I attended a local city council meeting for the first time in July. Our city council was considering a controversial decision, and I sat for hours as concerned citizens on both sides of the issue voiced their opinions. During the meeting, some of my fellow citizens raised their voices. Others talked about those they disagreed with as if they were ignorant (or worse) or horribly inconsiderate (or worse).
Then a pastor stepped up to the microphone. He wasn’t the first (or last) pastor to speak that day, but he was the first to tell city council members that he prayed for them regularly. “Your names are listed on our prayer list every week,” he told them. After he shared his thoughts, he started to return to his seat. A councilmember called him back to the microphone. “I just wanted to say thank you for saying that you pray for us. That means a lot to me,” she said. “I will remember that.”
I think we all know we should pray for our leaders — kind of like we should pray for unreached people groups and the missionaries our church sends out. But how often do we actually do the praying we know we should do? Since that city council meeting, I’ve thought about three different groups of leaders we should all be praying for.
This is who I think of first when I think about praying for our leaders. The president, vice president, secretary of state, senate majority leader, speaker of the house — all of these national names and faces jump into my mind when I think about our leaders.
And no wonder. No matter who fills these roles, the offices carry a huge amount of power. Their decisions affect a lot of people and can have long-lasting ramifications. The stakes are higher at the national level. There’s usually more drama, too, but that’s not the point of this post.
King Solomon was arguably one of the most powerful kings in history.
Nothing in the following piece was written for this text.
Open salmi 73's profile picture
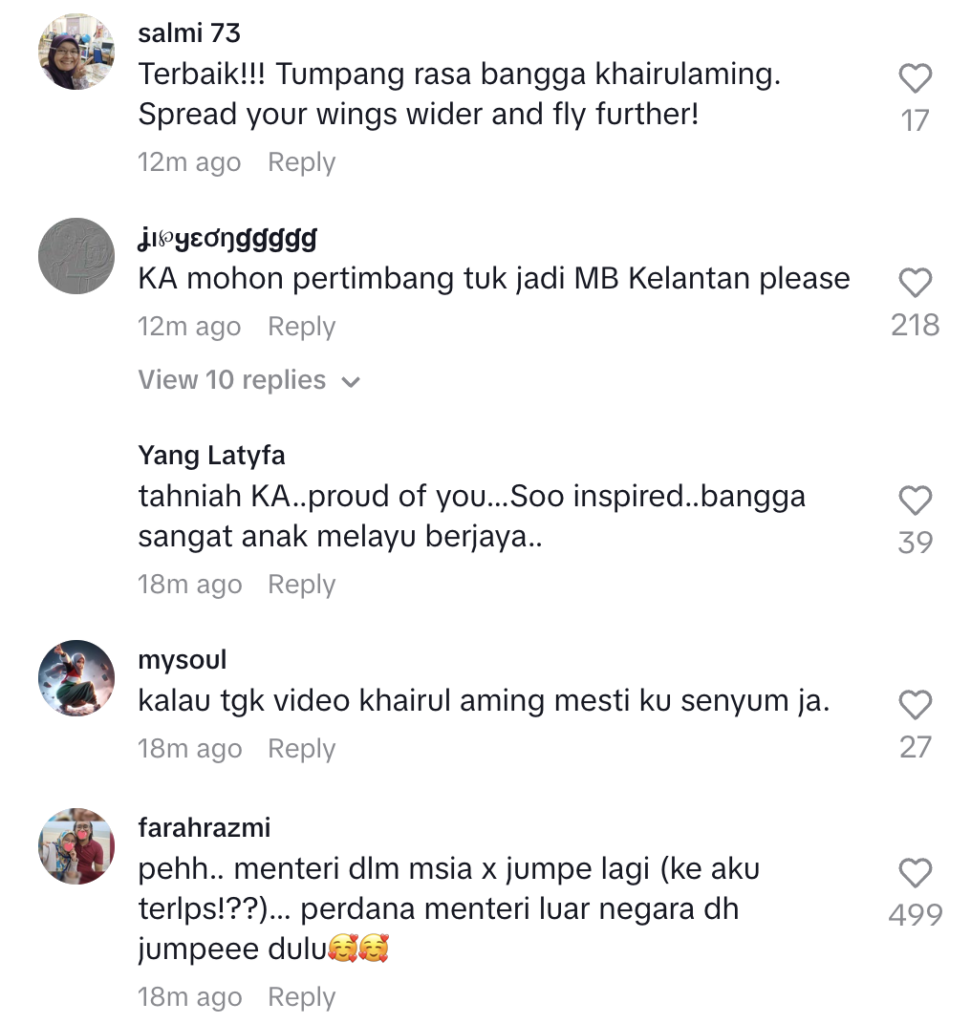The width and height of the screenshot is (971, 1024). click(x=76, y=52)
But he seemed to realize that the power wasn’t ever really his. “The king’s heart is a stream of water in the hand of the Lord,” Solomon wrote. “He turns it wherever he will.”
Presidents and high-ranking senators and representatives and cabinet members make lots of big decisions. But they don’t have as much power as they might think they do. God can overrule them from the inside out, guiding their decisions like the banks of a river guide its water.
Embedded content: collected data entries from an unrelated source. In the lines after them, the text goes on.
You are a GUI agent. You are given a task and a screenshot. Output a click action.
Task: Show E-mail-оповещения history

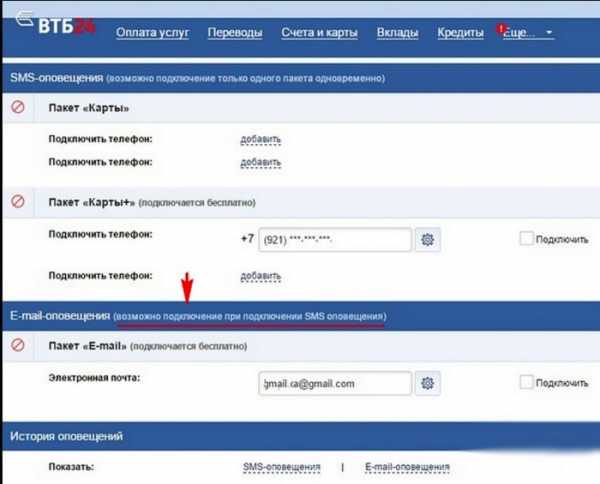(x=407, y=467)
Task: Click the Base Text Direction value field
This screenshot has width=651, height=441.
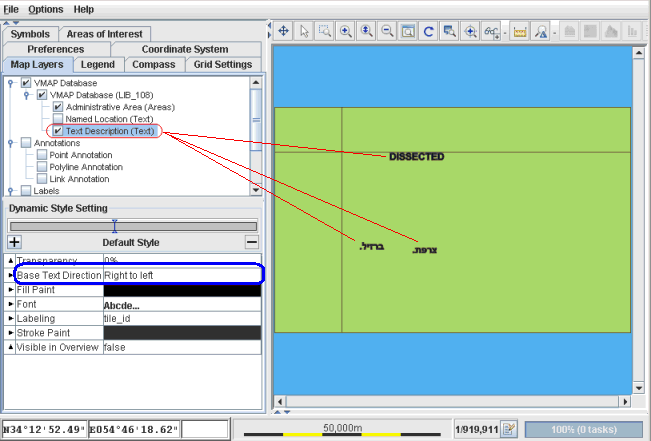Action: (180, 274)
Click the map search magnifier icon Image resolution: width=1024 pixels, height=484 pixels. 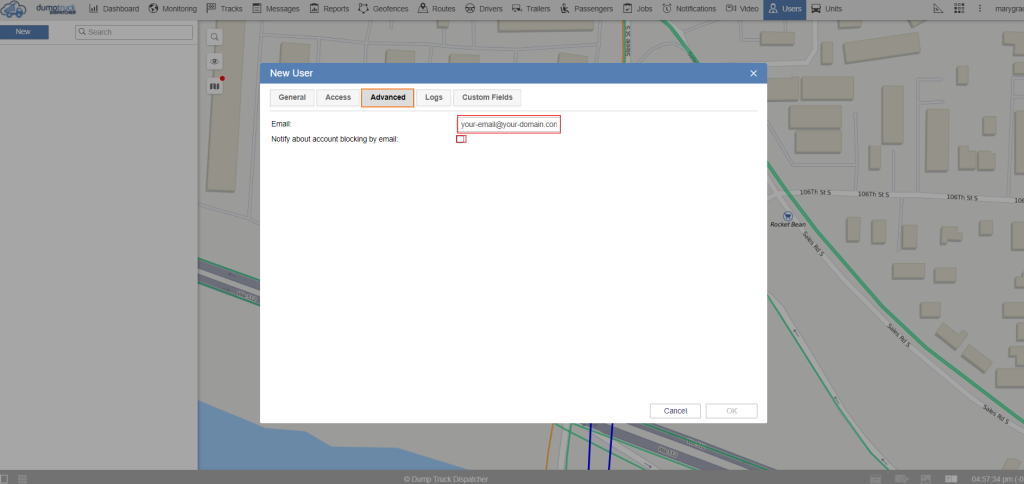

National leaders are important — no doubt. But it’s easy to overlook our local leaders, like the members of my city council in that meeting. Board members of some state and local boards of education are in the news right now, but even in smaller areas, other school boards are making decisions about the same issues without the fanfare of national television cameras. There are public library leaders deciding which new children’s books to encourage children to read, financial leaders keeping an eye on local banks and budgets, and emergency services leaders making literal life-and-death decisions.
Until that meeting I attended, I’m not sure I could have told you the name of my city’s mayor. I still don’t know who is on the local board of education or who leads the local political parties. These are people who make regular decisions that impact everyone in my community, which is a huge portion of all the people I know and pray for regularly. Why not pray for these leaders, too?
Next month is Clergy Appreciation Month. After the crazy last couple of years, our pastors and other church leaders deserve appreciation for sure. Again, I’d have to admit that I haven’t prayed for my pastor these last few months — or ever — like I should have. That’s a good place to start.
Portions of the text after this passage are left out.